### Your goal
Begin at the line where "This screenshot has" appears and reproduce exactly every line through the end of the data below, both included, skipping pictures.

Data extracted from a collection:
-- Opening Marker --

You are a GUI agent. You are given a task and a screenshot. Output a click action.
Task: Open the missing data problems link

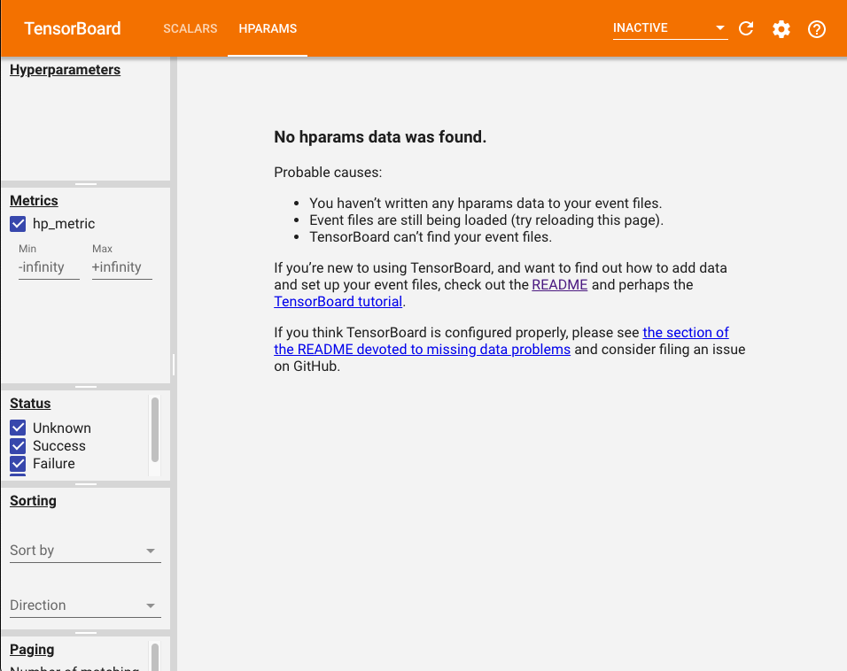[422, 349]
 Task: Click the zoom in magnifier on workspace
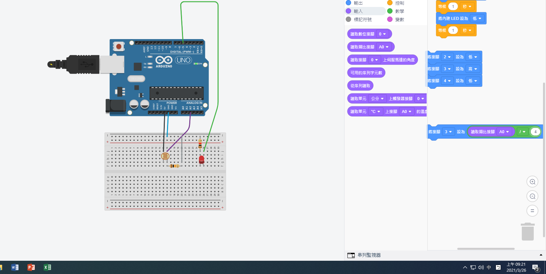(532, 182)
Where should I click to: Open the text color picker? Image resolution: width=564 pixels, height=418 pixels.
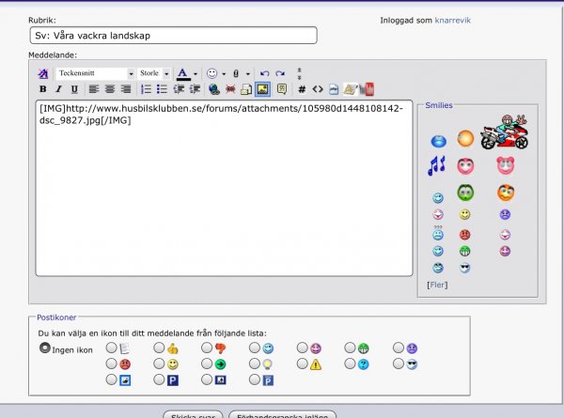click(196, 73)
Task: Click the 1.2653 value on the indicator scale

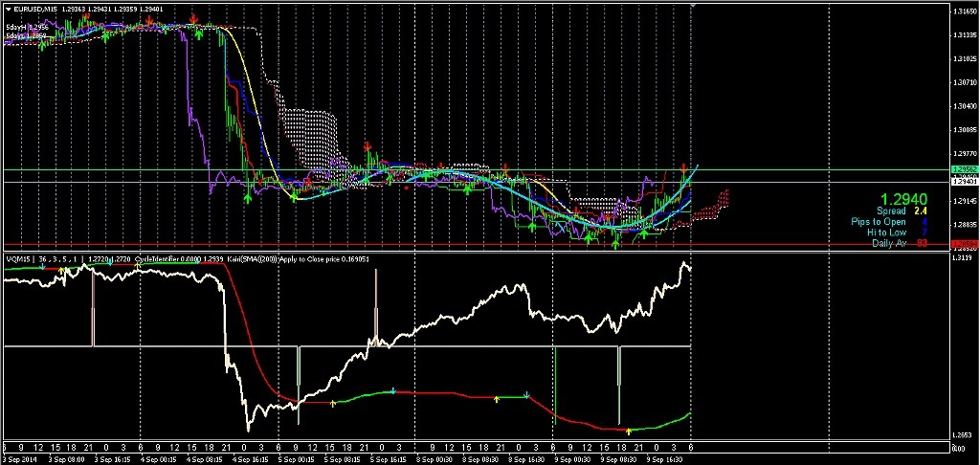Action: point(963,434)
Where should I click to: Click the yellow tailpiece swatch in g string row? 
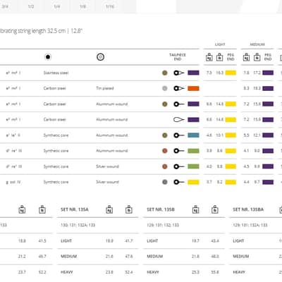[x=193, y=182]
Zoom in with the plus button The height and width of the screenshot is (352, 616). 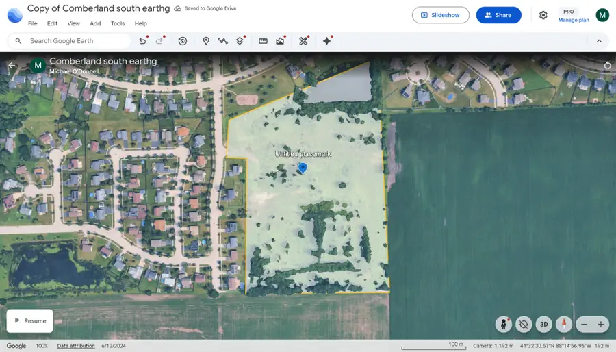coord(601,324)
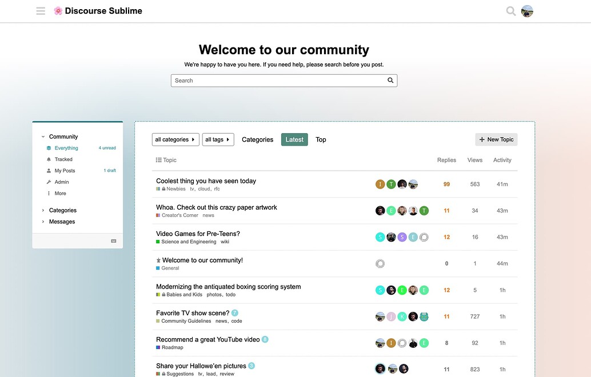The height and width of the screenshot is (377, 591).
Task: Click the bulk select topic list icon
Action: pyautogui.click(x=158, y=161)
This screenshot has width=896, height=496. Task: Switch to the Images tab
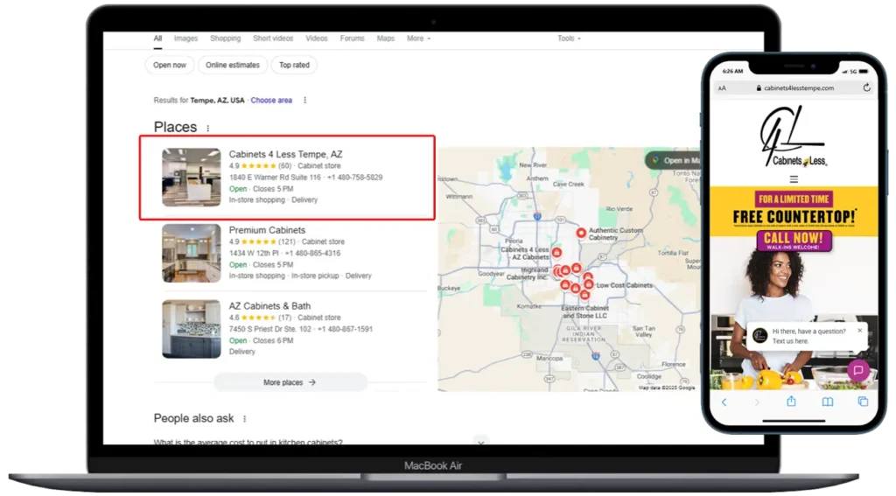(x=186, y=38)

-- Closing Marker --

### Result of the exercise
This screenshot has width=896, height=496. Task: Switch to the Images tab
(x=186, y=38)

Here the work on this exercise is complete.